I have a working LDAP server, used for Samba authentication. I have all my users here, in LDAP.

I have another server running Samba, configured to use the LDAP backend.

It works.

Now I would like to enable some LDAP users to log in via SSH to the Samba server, and I cannot get this work.

Using getent I see the LDAP users on the other server:

```
getent passwd | grep admin

admin:x:1344:513:System User:/home/users/admin:/bin/bash

getent shadow | grep admin

admin:*:16115::45::::
```

When I try to log in via SSH to the Samba server, using an LDAP user and its correct password I get "access denied" and syslog shows this:

```
error: PAM: Authentication failure for admin from MY_IP

pam_unix(sshd:auth): authentication failure; logname= uid=0 euid=0 tty=ssh ruser= rhost=MY_IP user=admin
```

When I do the same and type a wrong password, I get this:

```
error: PAM: Authentication failure for admin from MY_IP

pam_unix(sshd:auth): authentication failure; logname= uid=0 euid=0 tty=ssh ruser= rhost=MY_IP user=admin

pam_ldap: error trying to bind as user "uid=admin,ou=Users,dc=domain,dc=com" (Invalid credentials)
```

From this I suspect that the LDAP authentication works. Still, I cannot login neither via console, nor via SSH.

Some relevant config files:

/etc/pam.d/system-auth

```
auth            required        pam_env.so

auth            required        pam_unix.so try_first_pass likeauth nullok

auth            sufficient      pam_ldap.so use_first_pass

account         required        pam_unix.so

account         sufficient      pam_ldap.so

password        required        pam_cracklib.so difok=2 minlen=8 dcredit=2 ocredit=2 retry=3

password        required        pam_unix.so try_first_pass use_authtok nullok sha512 shadow

password        sufficient      pam_ldap.so use_authtok use_first_pass

session         required        pam_limits.so

session         required        pam_env.so

session         required        pam_unix.so

session         optional        pam_permit.so

#session        required        pam_mkhomedir.so skel=/etc/skel/ umask=0

session         optional        pam_ldap.so
```

/etc/pam.d/sshd

```
auth            include         system-remote-login

account         include         system-remote-login

password        include         system-remote-login

session         include         system-remote-login
```

/etc/pam.d/system-remote-login

```
auth            include         system-login

account         include         system-login

password        include         system-login

session         include         system-login
```

/etc/pam.d/system-login

```
auth            required        pam_tally2.so onerr=succeed

auth            required        pam_shells.so

auth            required        pam_nologin.so

auth            include         system-auth

account         required        pam_access.so

account         required        pam_nologin.so

account         include         system-auth

account         required        pam_tally2.so onerr=succeed

password        include         system-auth

session         optional        pam_loginuid.so

session         required        pam_env.so

session         optional        pam_lastlog.so silent

session         include         system-auth

session         optional        pam_motd.so motd=/etc/motd

session         optional        pam_mail.so
```

I admit I am no expert in PAM. I have a feeling that I made a stupid mistake somewhere, but I cannot find it for hours now.
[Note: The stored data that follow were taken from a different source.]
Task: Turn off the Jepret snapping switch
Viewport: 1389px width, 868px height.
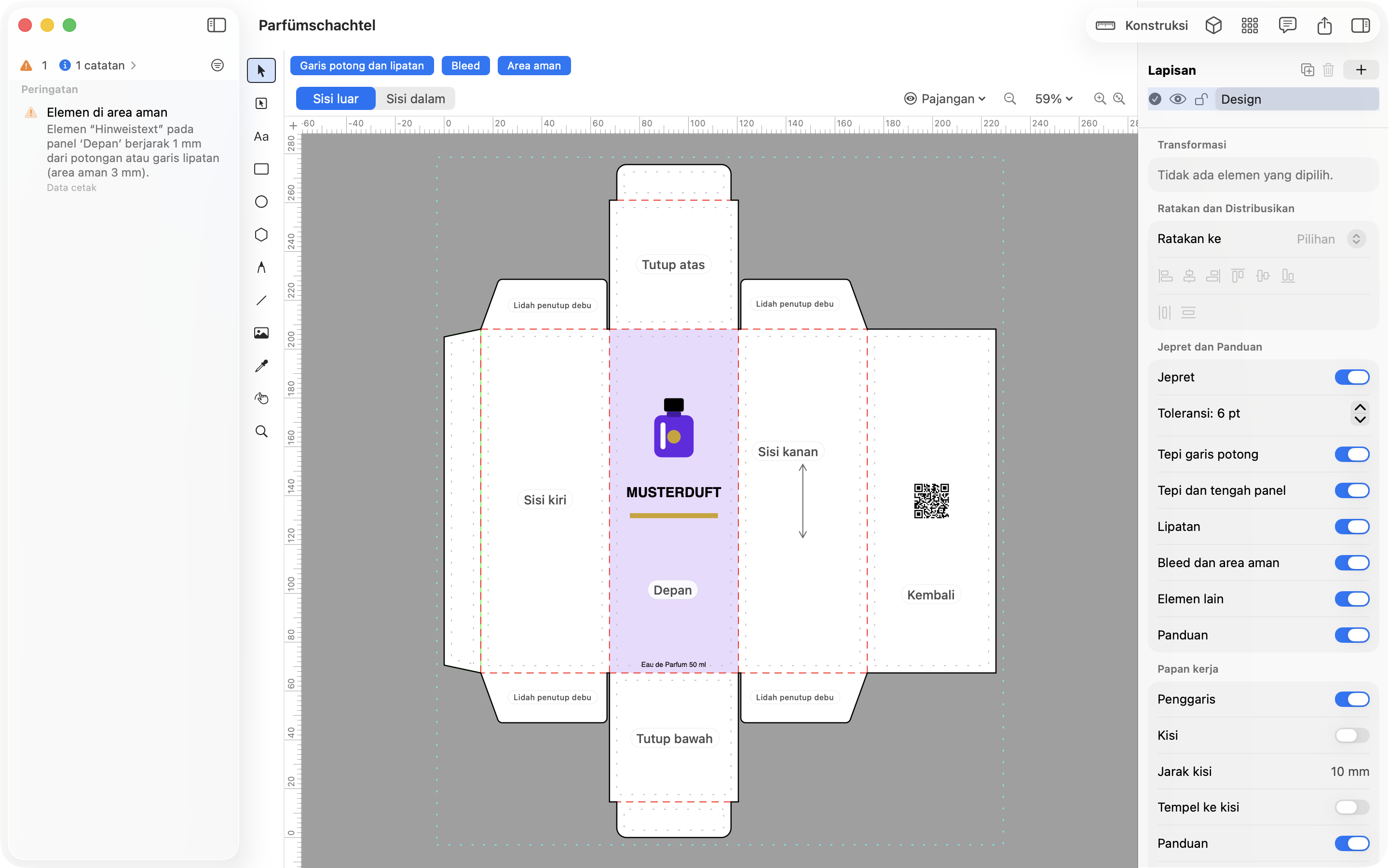Action: (x=1352, y=377)
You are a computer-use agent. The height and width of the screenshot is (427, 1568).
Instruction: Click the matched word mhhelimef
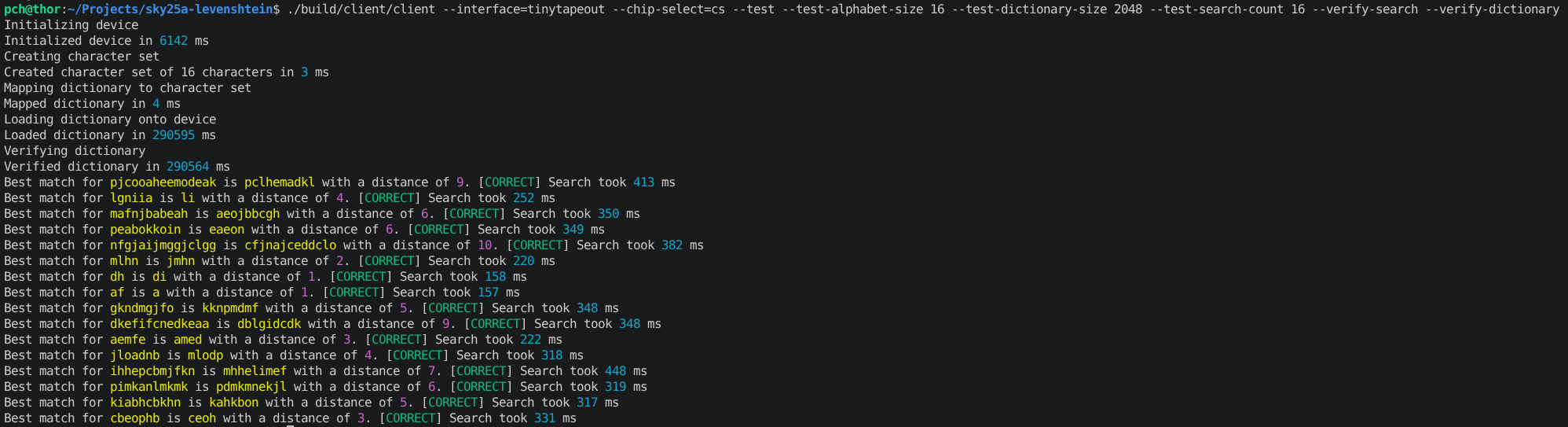255,371
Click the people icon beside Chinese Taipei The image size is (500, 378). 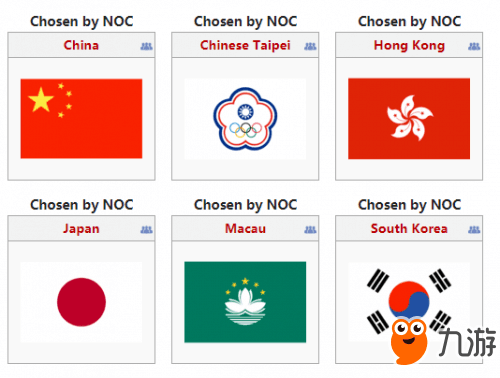coord(310,46)
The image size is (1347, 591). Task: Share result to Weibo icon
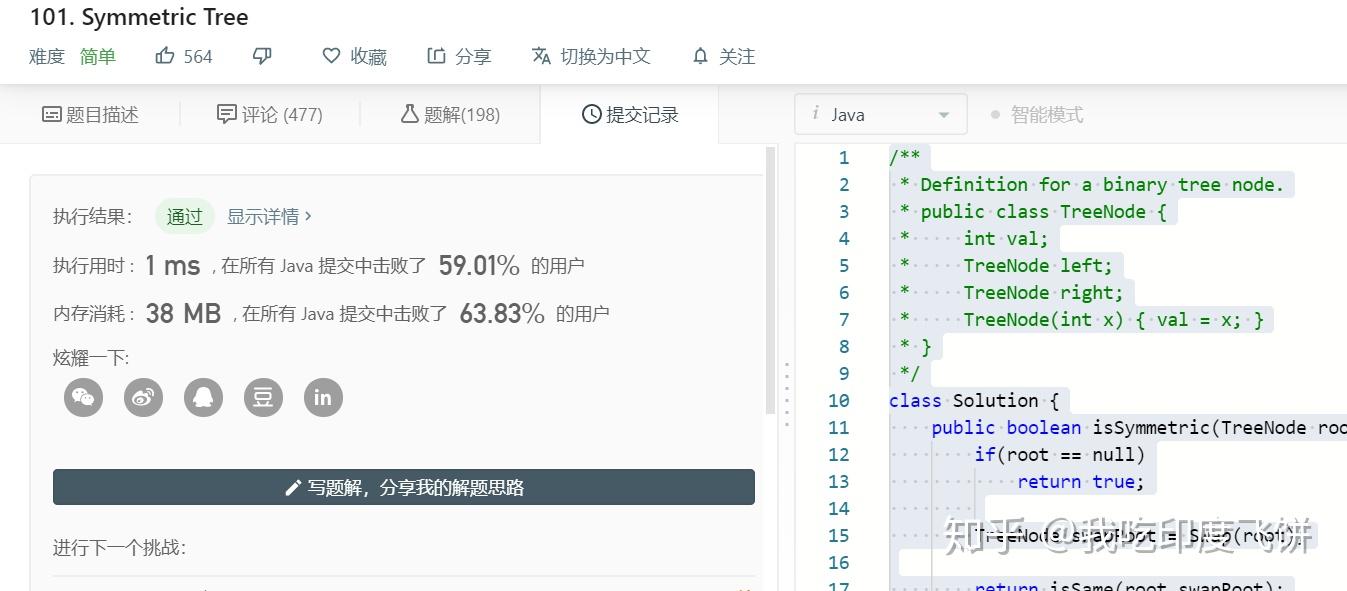143,397
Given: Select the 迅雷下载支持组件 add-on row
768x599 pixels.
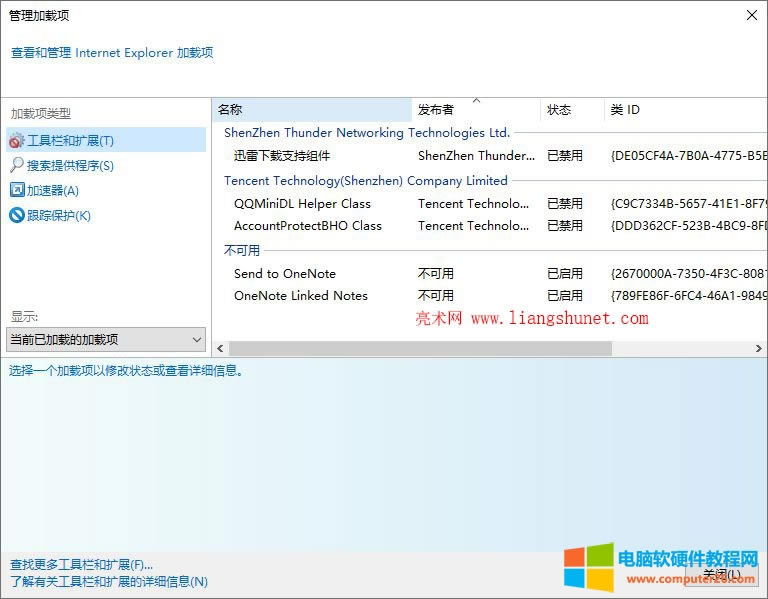Looking at the screenshot, I should tap(282, 156).
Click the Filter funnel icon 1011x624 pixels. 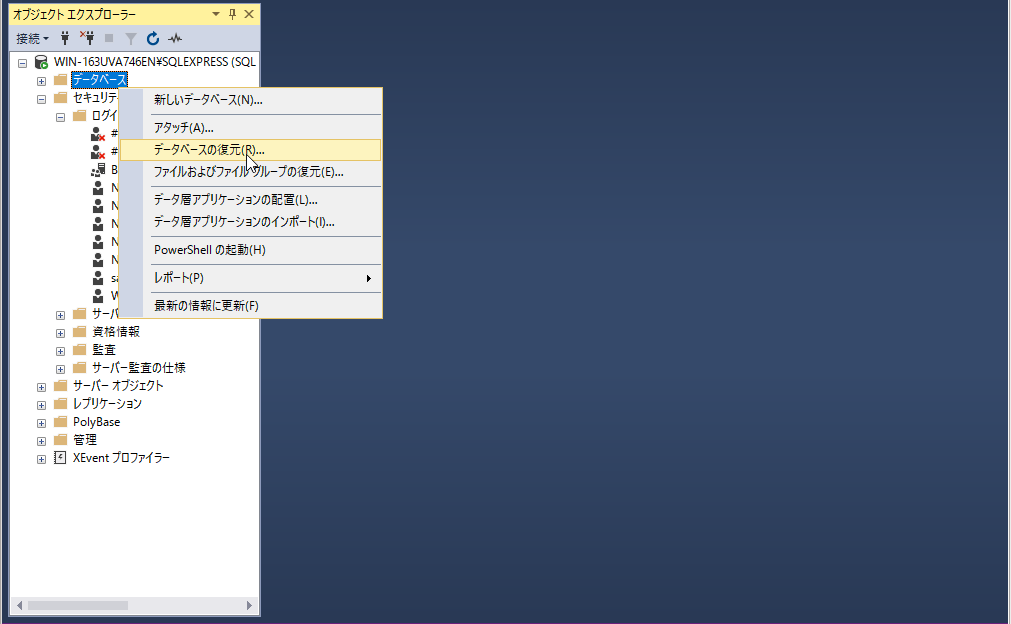(x=130, y=39)
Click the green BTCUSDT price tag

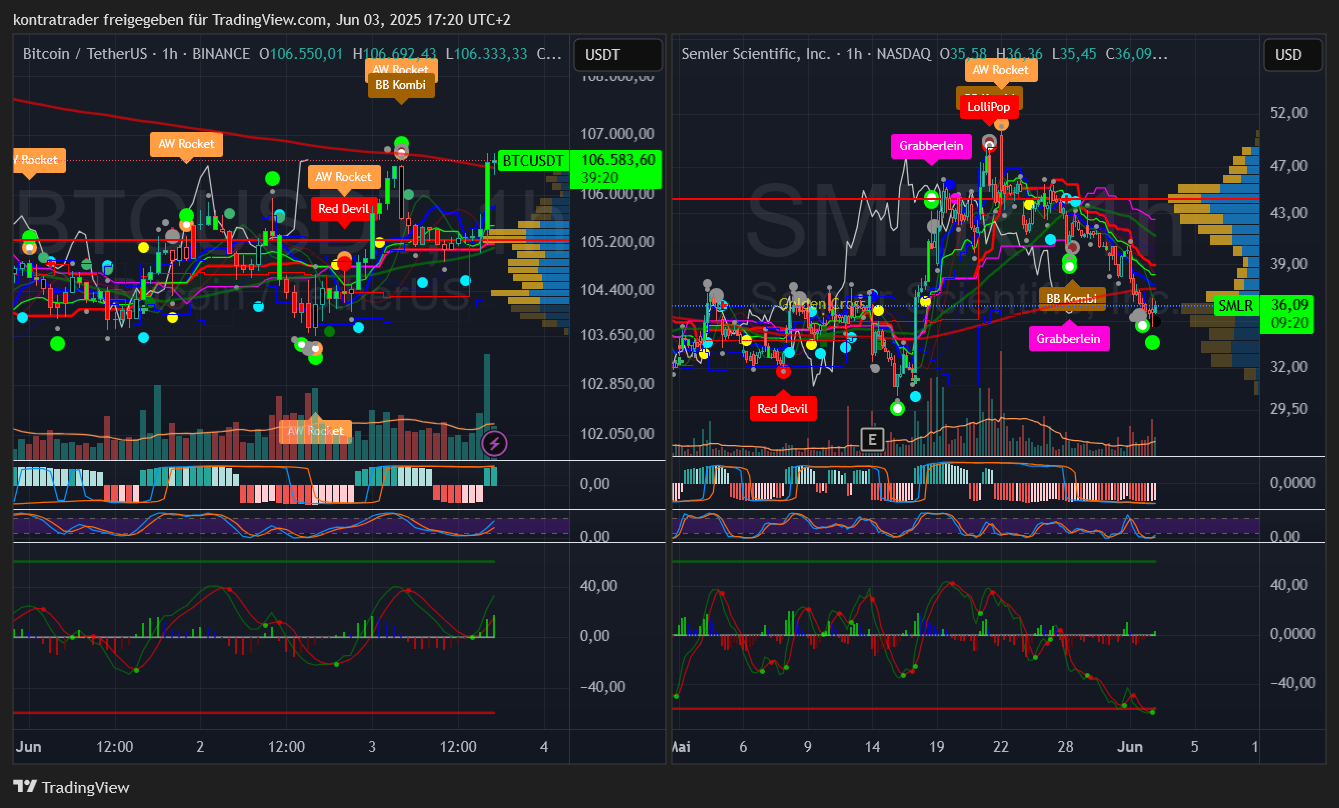coord(533,160)
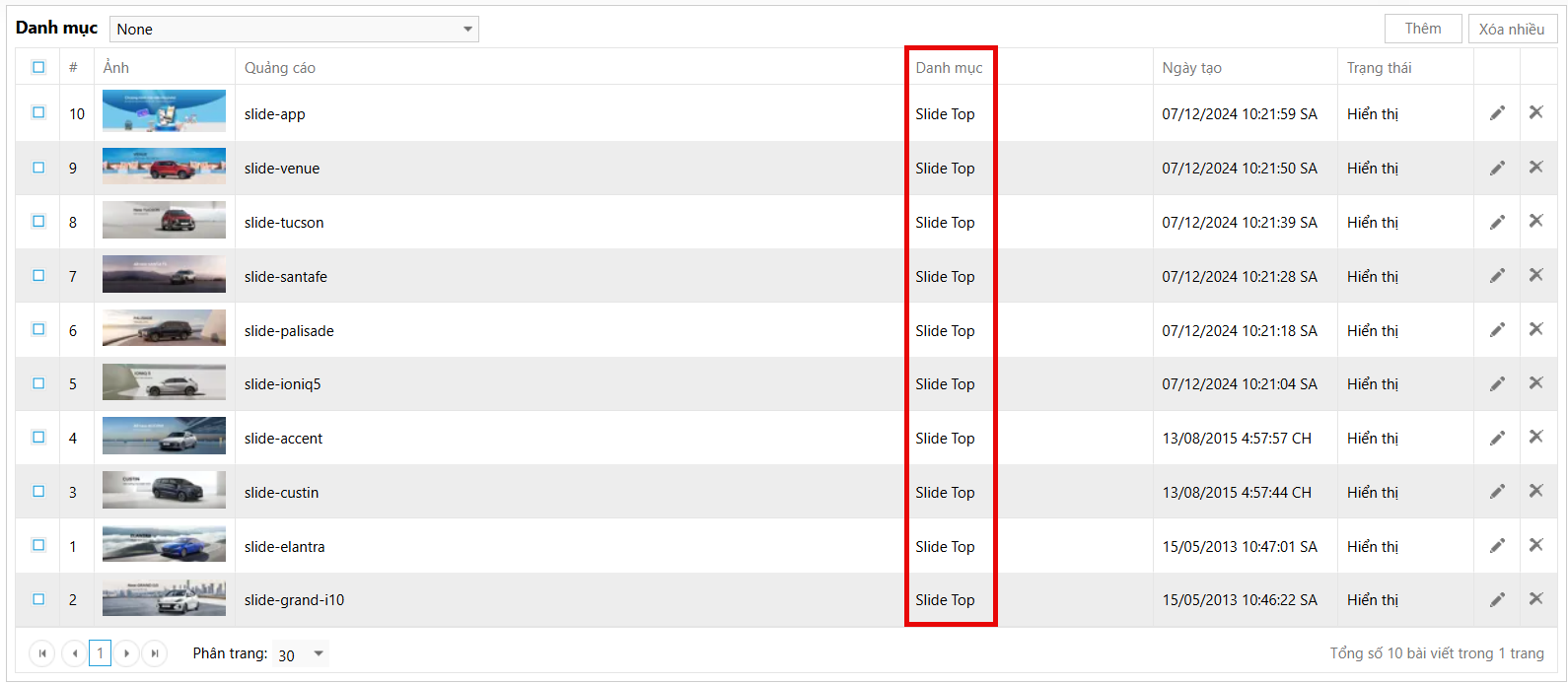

Please help!

----------

## Darknight

I have "sufficient" on your second line of /etc/pam.d/system-auth and ssh works, try.

----------

## mocsokmike

That was it! Thanks a lot!

----------

## Darknight

Essentially, you were requiring that the user existed in both LDAP and the local system.

----------

## mocsokmike

It seems logical to me now.

Now I understand PAM's behavior a bit more, this was a good lesson.

----------